To install a Thawte SSL123 certificate on a WebSTAR 5.x server, perform the following steps:
 
1. Once you have received your SSL Certificate files from us, open a text editor (Notepad) and paste the contents of each certificate, received, in the following order:
         
         a) The SSL certificate (certificate.txt) to download from:  SO13187  and save as certificate.txt
         b) The Thawte SSL123 Intermediate CA (intermediate.txt) to download from: AR1384 and save as intermediate.txt
         c) The Thawte Root CA (root.txt) to download from: http://www.thawte.com/roots and save as root.txt
 
Note: Make sure that you include the beginning and end tags on each certificate. The result should look like this:

      -----BEGIN CERTIFICATE-----
      (Your SSL123 certificate: certificate.txt)
      -----END CERTIFICATE-----
      -----BEGIN CERTIFICATE-----
      (Your SSL123 Intermediate: intermediate.txt)

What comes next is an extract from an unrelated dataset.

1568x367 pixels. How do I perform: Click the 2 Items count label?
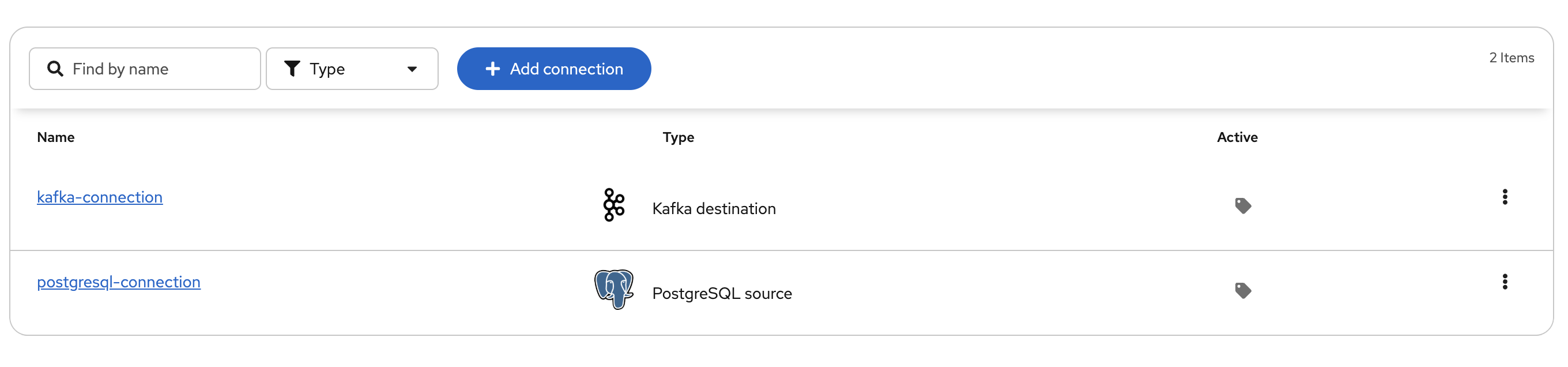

      -----END CERTIFICATE-----
      -----BEGIN CERTIFICATE-----
      (The Thawte Root CA: root.txt)
      -----END CERTIFICATE-----
 
2.Save the combined file as certpack.pem.
 
Note: If you are using a older version of Webstar 4D it might require a certificate formatted as a combined Netscape file. Netscape format only applies to 4D versions 4 or older, version 5+ uses a pem file. If you have any problems with the pem file. Please contact your vendor, or try to upgrade your software.
  
3. Your web server must have SSL capabilities turned on. You should view SSL displayed in the status window on your server, and have an SSL Security item in the list of settings in WebSTAR admin.
  
4. In the settings window, under WebSTAR admin, select SSL Security.
 
5. The top area lists IP addresses.
 
6. The lower area sets your security options, including certificate & private key data. The checkboxes set your policy regarding incoming connections.
 
7. Each IP address uses a unique Certificate. Only one certificate can be assigned to each.
  
8. Select the item for the IP address which corresponds to the host name of the current certificate.
 
9. On the Security popup menu, select SSL 2 and SSL 3.
 
10. Click the Certificate Choose button. Select the certpack.pem file.
 
11. Click the Private Key File Choose button. Select the private key file you used to generate your CSR.
 
12. Type your Private Key Password into the appropriate field.
 
13. Click the Save button.
 
14. View the server Status window. You should see a message confirming that the SSL certificate was accepted: SSL context for xxx.xxx.xxx.xxx:443 created.
 
15. Encryption Ciphers. The cipher checkboxes indicate which encryption algorithms you will support. The client can connect only if they support at least one of the cipher's you have enabled.
 
16. When you have chosen your cipher settings, click Save again to send/set the information.